CHEMALYBecause the go to place in this situation, when you want a other -- men of other colors, is to say they're going to rape our women, which is basically code for white women, right? And that's also a serious part of rape culture.
REHMDebra, I want to step back a little bit to Anita Hill and the 1990s. Do you think that that was actually a turning point for women and their desire, if not always accepted, but their desire to speak out about what was happening?
KATZWell, yes and no.

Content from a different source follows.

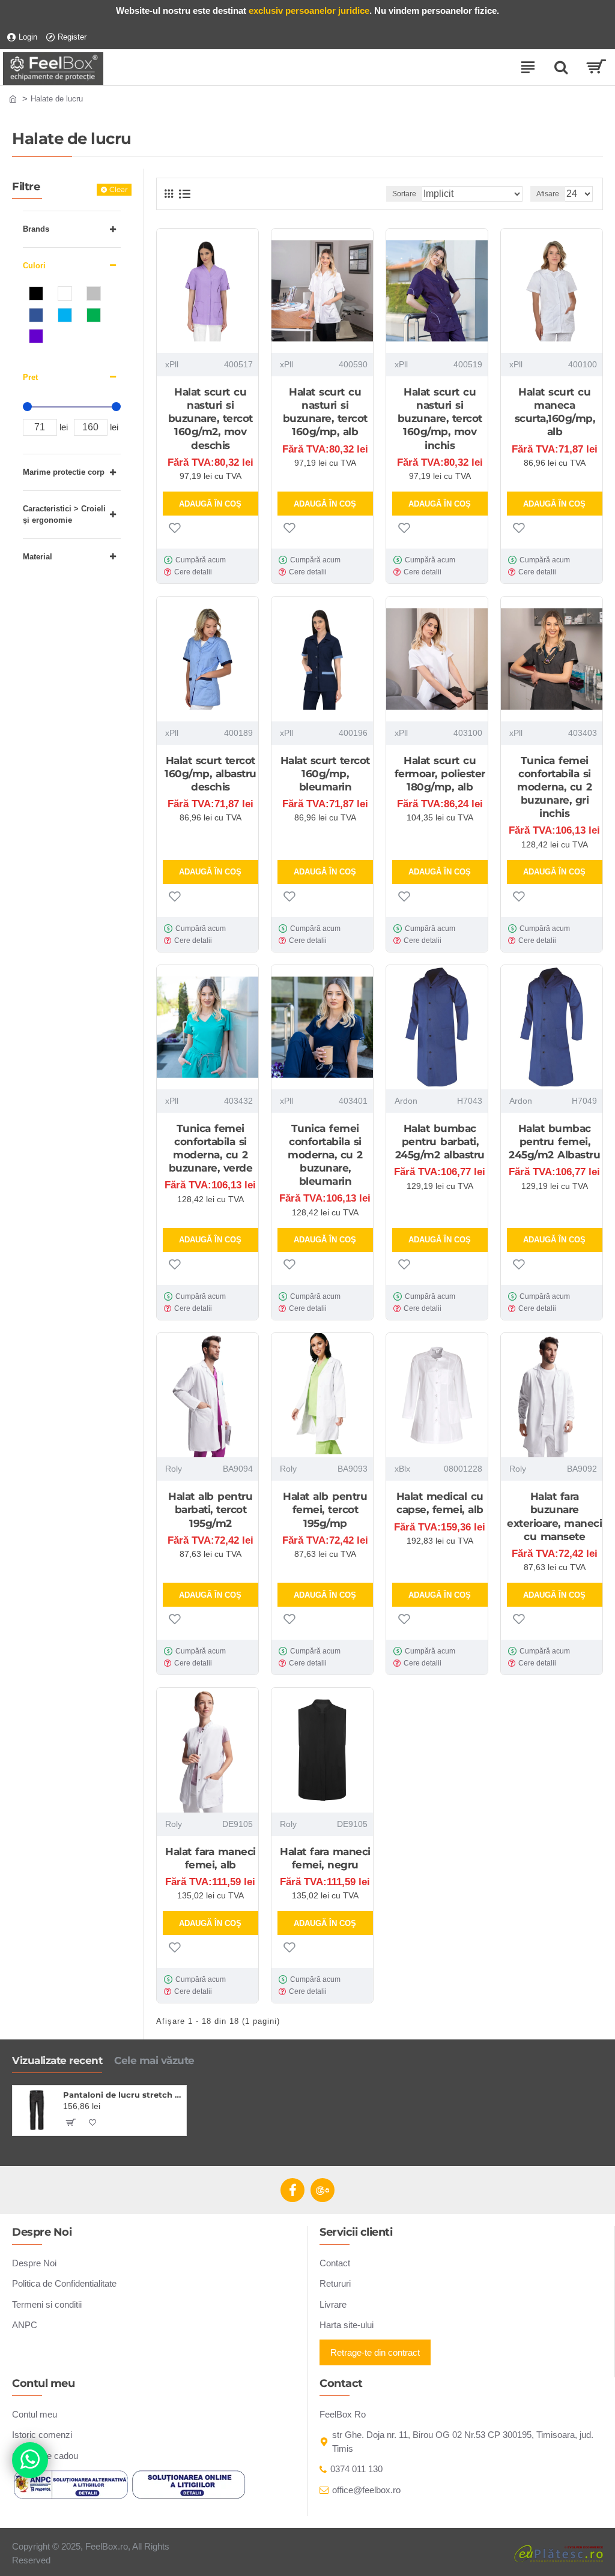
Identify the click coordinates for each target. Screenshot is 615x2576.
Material (37, 556)
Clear (118, 189)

Those of us who were watching those hearings were incensed. We had no doubt that she was telling the truth. And yet, there was such a well-orchestrated campaign to impugn her integrity and her veracity. And I think in many ways, many women decided at that point to come forward and to speak out. But others saw the retaliation that she experienced and chose to remain silent. And Anita Hill did it with such integrity. And many women then understood sexual harassment. Because the law has been established -- well established since 1986 that sexual harassment is un -- illegal sex discrimination.
KATZAnd yet, if you look at the numbers that -- from studies of sexual harassment that actually occurs at work versus the number of people who actually come forward, it's a minority of people who come forward. And again, the point is, that your caller made, people suffer horrendous retaliation. They lose their jobs, they lose their careers if they speak out often.
REHMAll right. And to Joe in Pittsburgh, Pa. Joe, thanks for calling.
JOEHi. Thanks. I'm a 47-year-old white, male, registered sex offender. Now, I was raised -- well, the experiences with the men that I was around whenever I was growing up, they were constantly objectifying women. I believe this was a, no doubt, a direct result of my own actions. Nine years of therapy, I had to go and learn the awful truth about how I thought about women. And I honestly believe that that's the only way you can do it. I don't think -- I think it's very, very hard for men or anyone else, or women, it doesn't matter, to go into therapy, you have to admit to a lot of things that aren't nice. And it doesn't paint a good picture for you. And it's very difficult. But it is possible an it -- change is possible, to learn not to objectify, just like you learn to objectify.
REHMAll right. Thanks for your call. Jackson, do you want to comment?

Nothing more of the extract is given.